* **Work item**
Once you have located the line containing "1072x477 pixels." in the material below, return it exactly along with each line after it through the line containing "Task: Click the step 2 number badge".

* **Source material**
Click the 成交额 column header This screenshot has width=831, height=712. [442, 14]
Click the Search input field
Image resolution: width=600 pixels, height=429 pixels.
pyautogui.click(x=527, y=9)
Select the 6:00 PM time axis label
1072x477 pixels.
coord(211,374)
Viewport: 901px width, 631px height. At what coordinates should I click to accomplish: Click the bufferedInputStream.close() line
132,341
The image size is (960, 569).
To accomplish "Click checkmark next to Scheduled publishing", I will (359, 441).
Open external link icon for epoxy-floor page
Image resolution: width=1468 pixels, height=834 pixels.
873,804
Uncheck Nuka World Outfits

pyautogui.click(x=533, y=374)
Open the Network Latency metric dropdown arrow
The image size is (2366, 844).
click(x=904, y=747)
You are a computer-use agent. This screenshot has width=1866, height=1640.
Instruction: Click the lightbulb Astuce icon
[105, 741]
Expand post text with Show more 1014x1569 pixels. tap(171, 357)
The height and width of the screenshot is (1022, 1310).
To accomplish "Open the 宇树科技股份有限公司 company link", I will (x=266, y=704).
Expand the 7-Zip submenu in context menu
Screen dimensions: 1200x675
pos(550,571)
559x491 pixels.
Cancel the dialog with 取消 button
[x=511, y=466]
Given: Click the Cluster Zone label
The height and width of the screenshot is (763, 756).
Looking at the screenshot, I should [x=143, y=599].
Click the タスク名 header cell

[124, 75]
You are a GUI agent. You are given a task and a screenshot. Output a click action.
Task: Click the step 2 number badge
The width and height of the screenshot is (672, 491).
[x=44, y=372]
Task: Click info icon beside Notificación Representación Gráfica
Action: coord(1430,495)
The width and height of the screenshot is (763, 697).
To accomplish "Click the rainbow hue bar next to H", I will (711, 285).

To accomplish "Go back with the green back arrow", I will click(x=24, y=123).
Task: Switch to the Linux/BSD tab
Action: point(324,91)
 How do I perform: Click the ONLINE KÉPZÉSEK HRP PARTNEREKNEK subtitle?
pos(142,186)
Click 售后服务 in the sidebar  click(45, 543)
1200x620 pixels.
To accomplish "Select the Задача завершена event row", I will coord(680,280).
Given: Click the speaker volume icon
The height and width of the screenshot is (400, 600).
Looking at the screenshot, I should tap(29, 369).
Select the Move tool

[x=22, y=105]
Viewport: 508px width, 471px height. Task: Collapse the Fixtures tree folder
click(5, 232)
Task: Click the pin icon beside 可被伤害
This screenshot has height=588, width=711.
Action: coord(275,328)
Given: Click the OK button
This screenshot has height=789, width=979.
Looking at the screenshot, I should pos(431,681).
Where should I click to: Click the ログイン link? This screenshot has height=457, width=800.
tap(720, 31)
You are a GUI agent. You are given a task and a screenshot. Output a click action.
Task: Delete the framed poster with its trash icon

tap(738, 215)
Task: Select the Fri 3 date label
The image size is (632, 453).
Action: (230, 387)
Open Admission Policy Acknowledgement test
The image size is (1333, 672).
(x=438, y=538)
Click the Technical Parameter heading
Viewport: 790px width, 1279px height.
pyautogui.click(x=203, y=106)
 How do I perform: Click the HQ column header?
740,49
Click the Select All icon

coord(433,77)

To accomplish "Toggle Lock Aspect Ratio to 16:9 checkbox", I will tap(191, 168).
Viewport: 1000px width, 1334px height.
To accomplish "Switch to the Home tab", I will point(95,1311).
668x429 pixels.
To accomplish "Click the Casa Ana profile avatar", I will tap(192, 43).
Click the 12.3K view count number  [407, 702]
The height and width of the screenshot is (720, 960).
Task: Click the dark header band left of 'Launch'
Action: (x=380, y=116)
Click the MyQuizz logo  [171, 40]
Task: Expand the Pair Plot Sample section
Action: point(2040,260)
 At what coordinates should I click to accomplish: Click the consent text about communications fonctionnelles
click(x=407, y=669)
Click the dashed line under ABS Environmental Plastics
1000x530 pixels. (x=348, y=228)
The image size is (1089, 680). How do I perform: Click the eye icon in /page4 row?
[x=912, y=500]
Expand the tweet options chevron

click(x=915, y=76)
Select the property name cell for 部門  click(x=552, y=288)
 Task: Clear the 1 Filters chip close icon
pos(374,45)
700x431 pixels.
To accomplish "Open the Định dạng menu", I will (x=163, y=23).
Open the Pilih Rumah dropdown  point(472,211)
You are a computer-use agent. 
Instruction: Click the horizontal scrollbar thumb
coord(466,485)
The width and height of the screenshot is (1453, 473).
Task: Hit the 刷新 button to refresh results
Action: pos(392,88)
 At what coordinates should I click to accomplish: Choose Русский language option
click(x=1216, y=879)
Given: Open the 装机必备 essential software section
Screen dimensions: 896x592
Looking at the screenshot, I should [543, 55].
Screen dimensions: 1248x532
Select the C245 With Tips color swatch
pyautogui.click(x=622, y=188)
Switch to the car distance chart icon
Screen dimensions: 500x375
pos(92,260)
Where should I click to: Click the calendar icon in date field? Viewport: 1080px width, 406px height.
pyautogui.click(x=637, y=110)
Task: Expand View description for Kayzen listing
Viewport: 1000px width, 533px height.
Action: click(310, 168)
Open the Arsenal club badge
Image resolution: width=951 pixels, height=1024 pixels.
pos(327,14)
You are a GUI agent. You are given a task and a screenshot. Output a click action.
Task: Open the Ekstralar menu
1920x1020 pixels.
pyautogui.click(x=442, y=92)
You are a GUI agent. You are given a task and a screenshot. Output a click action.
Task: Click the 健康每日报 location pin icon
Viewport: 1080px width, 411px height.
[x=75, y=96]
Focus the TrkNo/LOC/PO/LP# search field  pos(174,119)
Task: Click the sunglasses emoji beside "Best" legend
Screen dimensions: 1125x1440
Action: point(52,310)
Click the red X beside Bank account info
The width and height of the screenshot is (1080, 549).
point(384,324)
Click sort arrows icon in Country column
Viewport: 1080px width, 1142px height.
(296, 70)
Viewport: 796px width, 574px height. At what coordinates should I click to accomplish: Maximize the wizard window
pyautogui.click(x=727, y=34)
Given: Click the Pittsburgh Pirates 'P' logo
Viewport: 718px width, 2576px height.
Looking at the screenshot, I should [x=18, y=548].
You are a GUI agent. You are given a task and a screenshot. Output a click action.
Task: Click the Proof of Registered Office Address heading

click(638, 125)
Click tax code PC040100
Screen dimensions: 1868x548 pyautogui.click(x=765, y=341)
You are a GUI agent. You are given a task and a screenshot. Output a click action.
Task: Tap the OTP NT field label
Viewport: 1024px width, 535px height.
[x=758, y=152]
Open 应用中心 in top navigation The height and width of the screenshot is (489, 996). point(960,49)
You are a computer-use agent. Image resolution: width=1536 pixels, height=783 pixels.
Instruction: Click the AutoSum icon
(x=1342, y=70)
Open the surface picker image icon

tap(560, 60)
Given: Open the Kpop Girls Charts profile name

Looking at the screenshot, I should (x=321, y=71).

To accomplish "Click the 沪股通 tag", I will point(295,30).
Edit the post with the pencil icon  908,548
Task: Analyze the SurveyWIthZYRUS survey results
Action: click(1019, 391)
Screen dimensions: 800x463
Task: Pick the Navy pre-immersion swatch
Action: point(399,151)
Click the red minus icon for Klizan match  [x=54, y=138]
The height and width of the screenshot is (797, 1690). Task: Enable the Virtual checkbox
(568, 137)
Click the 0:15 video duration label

* **Exercise answer**
1072x477 pixels.
coord(211,374)
Viewport: 901px width, 631px height. At what coordinates should I click to accomplish: Click the bufferedInputStream.close() line
132,341
The image size is (960, 569).
To accomplish "Click checkmark next to Scheduled publishing", I will (359, 441).
Open external link icon for epoxy-floor page
Image resolution: width=1468 pixels, height=834 pixels.
873,804
Uncheck Nuka World Outfits

pyautogui.click(x=533, y=374)
Open the Network Latency metric dropdown arrow
The image size is (2366, 844).
click(x=904, y=747)
You are a computer-use agent. This screenshot has width=1866, height=1640.
Instruction: Click the lightbulb Astuce icon
[105, 741]
Expand post text with Show more 1014x1569 pixels. tap(171, 357)
The height and width of the screenshot is (1022, 1310).
To accomplish "Open the 宇树科技股份有限公司 company link", I will (x=266, y=704).
Expand the 7-Zip submenu in context menu
Screen dimensions: 1200x675
pos(550,571)
559x491 pixels.
Cancel the dialog with 取消 button
[x=511, y=466]
Given: Click the Cluster Zone label
The height and width of the screenshot is (763, 756).
Looking at the screenshot, I should [x=143, y=599].
Click the タスク名 header cell

[124, 75]
You are a GUI agent. You are given a task and a screenshot. Output a click action.
Task: Click the step 2 number badge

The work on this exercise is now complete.